• _Exercise description_
Everything from the line holding "The width and" through the last line of the records should be repeated word for word, and pictures should be omitted.

• _The data_
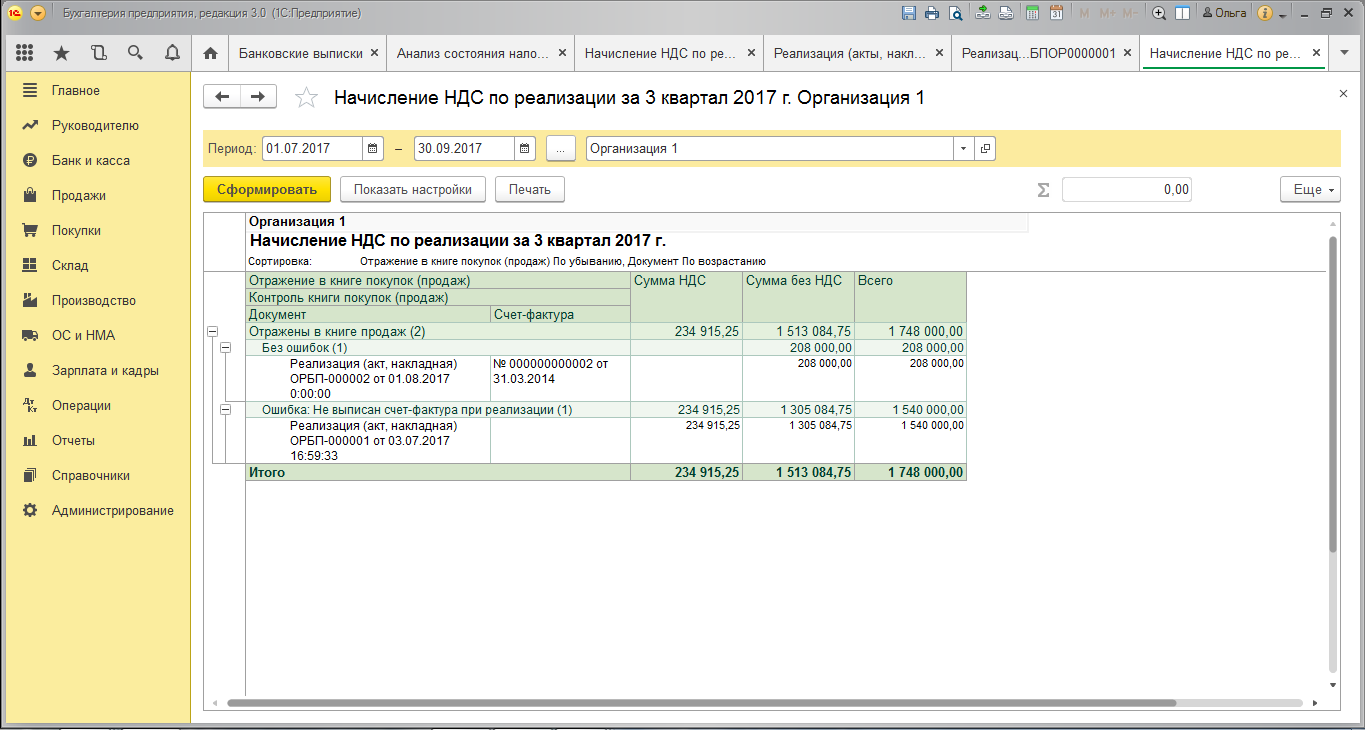Collapse the 'Без ошибок (1)' group
Viewport: 1365px width, 730px height.
tap(225, 347)
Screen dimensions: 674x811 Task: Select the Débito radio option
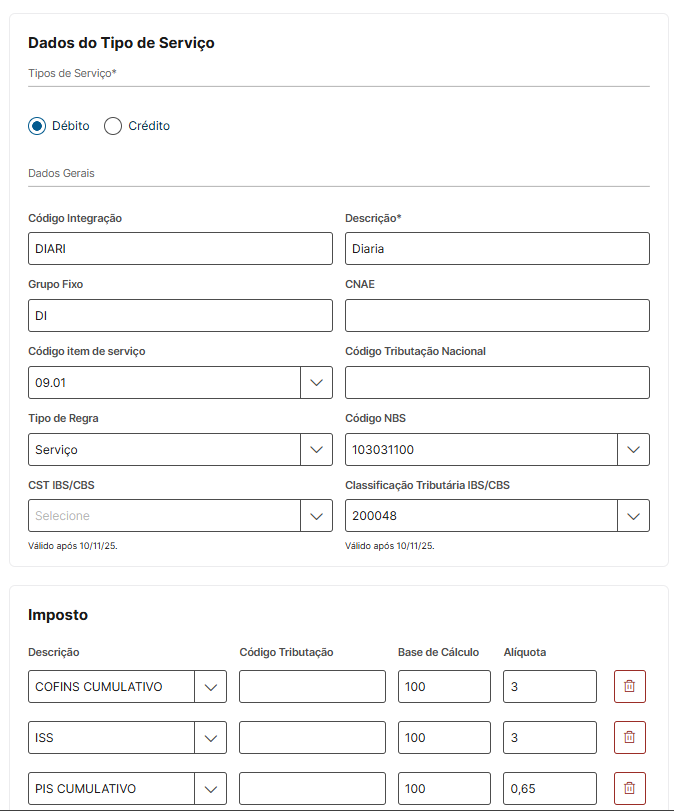(x=37, y=126)
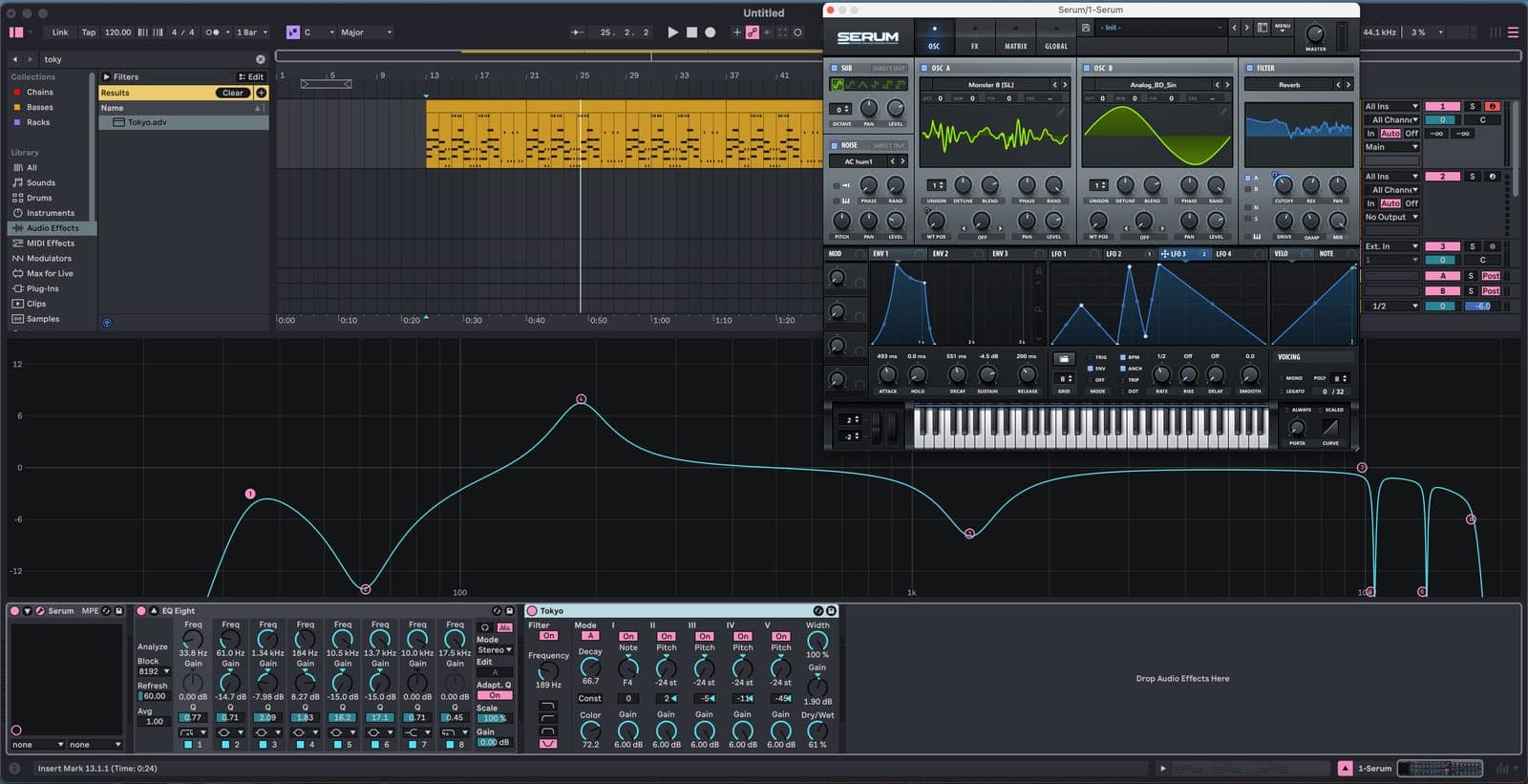Switch Serum to the FX tab
The height and width of the screenshot is (784, 1528).
pos(974,38)
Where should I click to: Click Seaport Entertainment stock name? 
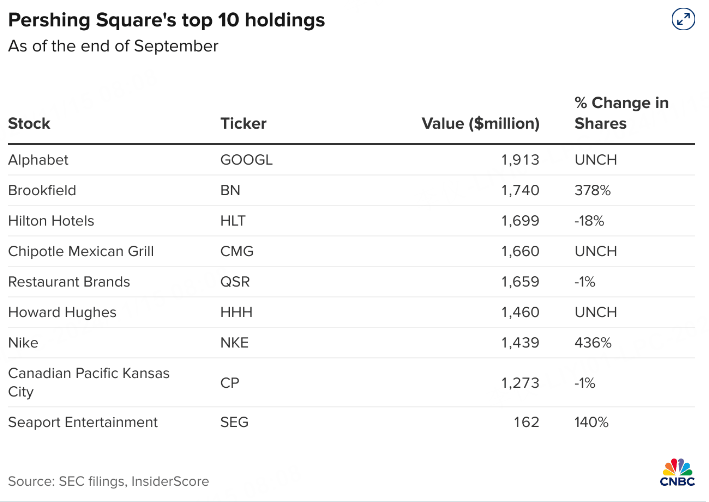tap(83, 422)
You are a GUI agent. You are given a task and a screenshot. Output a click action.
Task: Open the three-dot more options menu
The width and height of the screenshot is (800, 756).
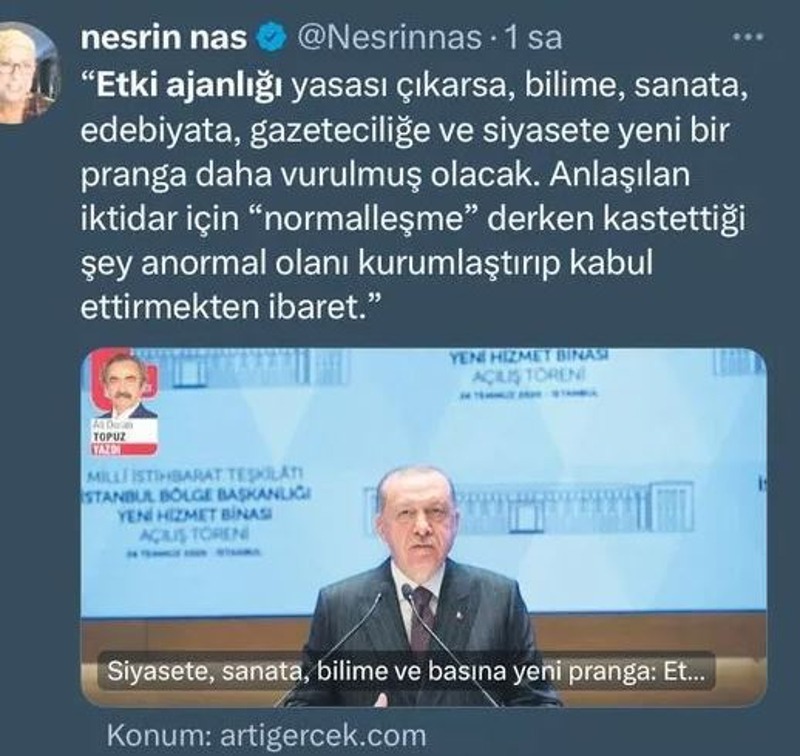click(747, 37)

• _Response to the exercise_
The width and height of the screenshot is (800, 756).
click(747, 37)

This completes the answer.